Scaling regenerative systems
Topsoil is a critical component to feeding a growing global population. More than 90% of the world’s food is grown in the uppermost layer of soil, but intensive tilling and the use of synthetic fertilizers and pesticides strip land of nutrients and microbes, resulting in less resilient and nutritious crops.
Approximately half of the world’s most productive soil has disappeared over the past century, according to the Food and Agriculture Organization of the United Nations (FAO). Maria-Helena Semedo, deputy director-general of the FAO, estimated that nearly all the world’s topsoil will be eroded in the next 60 years if the current rate of degradation continues.
Modern farming methods also place an inordinate amount of carbon into the atmosphere, making food production a leading contributor to global greenhouse gas emissions. Regenerative agriculture can help reverse those impacts by naturally sequestering carbon into soil, but it hasn’t been implemented as a broad solution across supply chains.
“A lot of investors have asked me about scaling within a regenerative system,” Ms. Terry said. “Nobody has done it for a good reason. It’s a lot of work and takes a lot of manpower.”
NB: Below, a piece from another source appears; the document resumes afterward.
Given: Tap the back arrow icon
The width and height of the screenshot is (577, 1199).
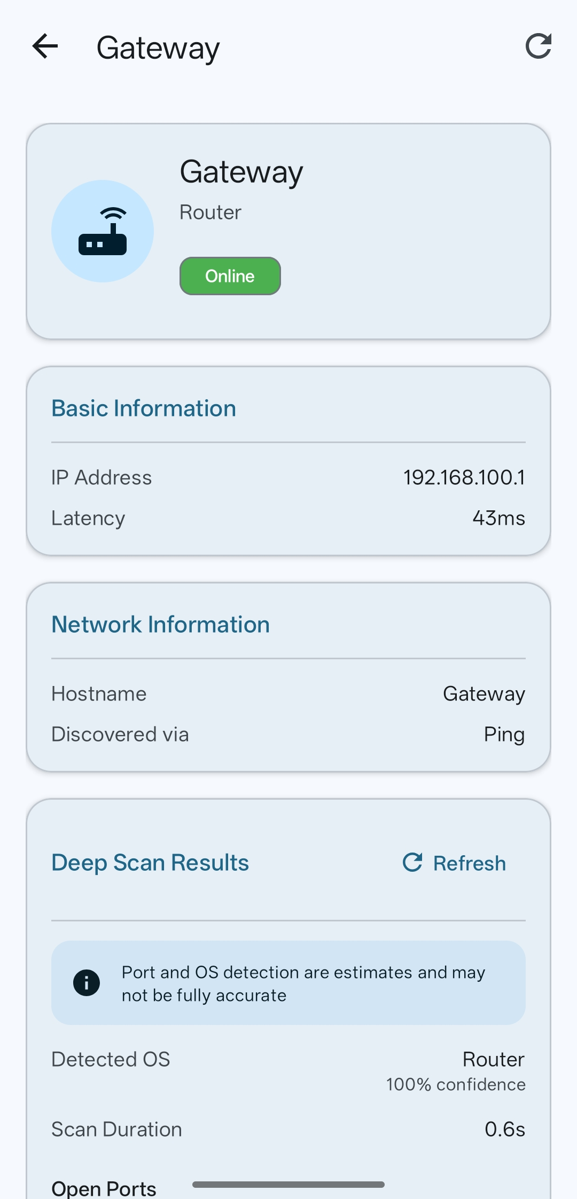Looking at the screenshot, I should click(45, 46).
It currently is more expensive to convert farms in the United States to regenerative agriculture than it is for GoodSam to work with farmers in developing countries. But as the food industry increasingly finds itself playing defense to climate change, companies that invest in regenerative systems today will be on the upper hand of that story in the future, Ms. Terry predicted.
GoodSam achieved nearly $2 million in sales in 2021 and is tracking at an 88% growth rate for 2022. It will continue investing in indigenous farmers as it grows, but it can’t implement regenerative systems on a broad scale by itself.
“Consumer education is key,” Ms. Terry said. “That’s why retailers are such an important part of this. We’ve got to find better ways of showing people that doing the right thing can be as simple as going to the grocery store.”
Scaling regenerative systems also will require more collaboration across the industry and a much greater level of investment.
“More companies need to come to the table with their resources,” Ms. Terry said. “I hear a lot about food tech, but to me, it’s an investment in despair. We’re funneling billions of dollars into a future where we give up on the planet and what traditional farming can give us. Imagine what we could do if we took that money and put it into regenerative agriculture.”